Okinawa: The Last Battle of World War II by Robert Leckie

Okinawa: The Last Battle of World War II by Robert Leckie

Author:Robert Leckie
Format: mobi, epub
Tags: Okinawa Island (Japan), World War II, History: American, Okinawa Island, 1939-1945 - Campaigns - Japan - Okinawa Island, Military History, Military - World War II, 1939-1945, Asia, General, Campaigns, Battles & campaigns, Okinawa Island (Japan) - History, Second World War, Japan, History - Military, Military, World War, Asian history, War, History
ISBN: 9780140173895
Publisher: Penguin Books
Published: 1996-07-01T05:00:00+00:00


Three flares burst over Kakazu Ridge during the early darkness of April 12. Two were red, the first signaling, “Commence artillery fire,” and the other, “We are attacking with full strength tonight”; and the third, shaped like a dragon, was for “Make all-out attack.” Almost instantly, at about 7 P.M., there fell on the Americans the heaviest Japanese artillery concentration of the war. On the sector of the battered Ninety-sixth alone about twenty-two hundred rounds exploded, while within five minutes another two hundred rocked the Seventh’s zone.
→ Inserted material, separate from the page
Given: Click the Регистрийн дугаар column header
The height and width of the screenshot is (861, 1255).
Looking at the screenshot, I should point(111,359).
Fortunately these Yankees with their painfully acquired battle savvy had dug their holes so “dry and deep” that few casualties resulted.
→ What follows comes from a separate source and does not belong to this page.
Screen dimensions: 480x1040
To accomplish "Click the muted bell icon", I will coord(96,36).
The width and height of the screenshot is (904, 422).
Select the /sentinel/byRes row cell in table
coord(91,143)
First to strike the Americans was the Twenty-second Infantry Regiment, which had marched for two days in pouring rain from its base on Oroku Peninsula just south of Naha. Loaded down with 110-pound packs and bags of food—an immense burden for these normally small soldiers—they had been told by their commander, Lieutenant Colonel Masaru Yoshida, to move in “a sinuous eel line,” and they did indeed feel more like fish than flesh as they lay huddled and shivering in cane fields to escape detection by enemy air. By nightfall they were already dispirited and bewildered, moving over unfamiliar terrain and with no precise plan. Instead of attacking en masse, they sought to infiltrate the Seventh Division’s sector in twos or threes or a squad or two, but got nowhere. One massed attack of about a hundred Japanese was riddled by GIs firing rifles and machine guns, killing about a third of them, wounding another third, and compelling all survivors to take refuge in a cave.
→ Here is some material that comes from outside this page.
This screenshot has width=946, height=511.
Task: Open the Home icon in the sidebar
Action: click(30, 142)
The assault on the Ninety-sixth Division’s front, however, was much heavier, better organized, and of longer duration—personally directed as it was by General Fujioka. Guileful and stealthy as always, a long column of Japanese sought to penetrate the Ninety-sixth’s position by pretending to be GIs marching openly down Highway 5 in a column of twos. Twenty of them slipped past scrutiny until the Americans, realizing that they were not friendly troops on their flank, opened fire with all weapons. Those who survived scurried for cover in caves and tombs, but fifty-eight of their comrades were left dead on the field. Two more attacks were mounted against the Ninety-sixth, but both failed with heavy loss.

General Fujioka next tried to roll up his enemy with two companies following an artillery barrage against Kakazu Ridge. A small force staged a diversion around the western flank of Kakazu West while the main body tried to overrun the draw between that point and Kakazu Ridge. First to meet them was Pfc. William Daily at the trigger of a heavy machine gun in the draw. Unable to depress his gun enough to strike the approaching enemy below him, Daily began tossing grenades. Their explosions alerted Staff Sergeant Beauford “Snuffy” Anderson, holed up in a tomb with his light mortar section. Anderson left the tomb to hurl all of his grenades at the Japanese, and then emptied his carbine.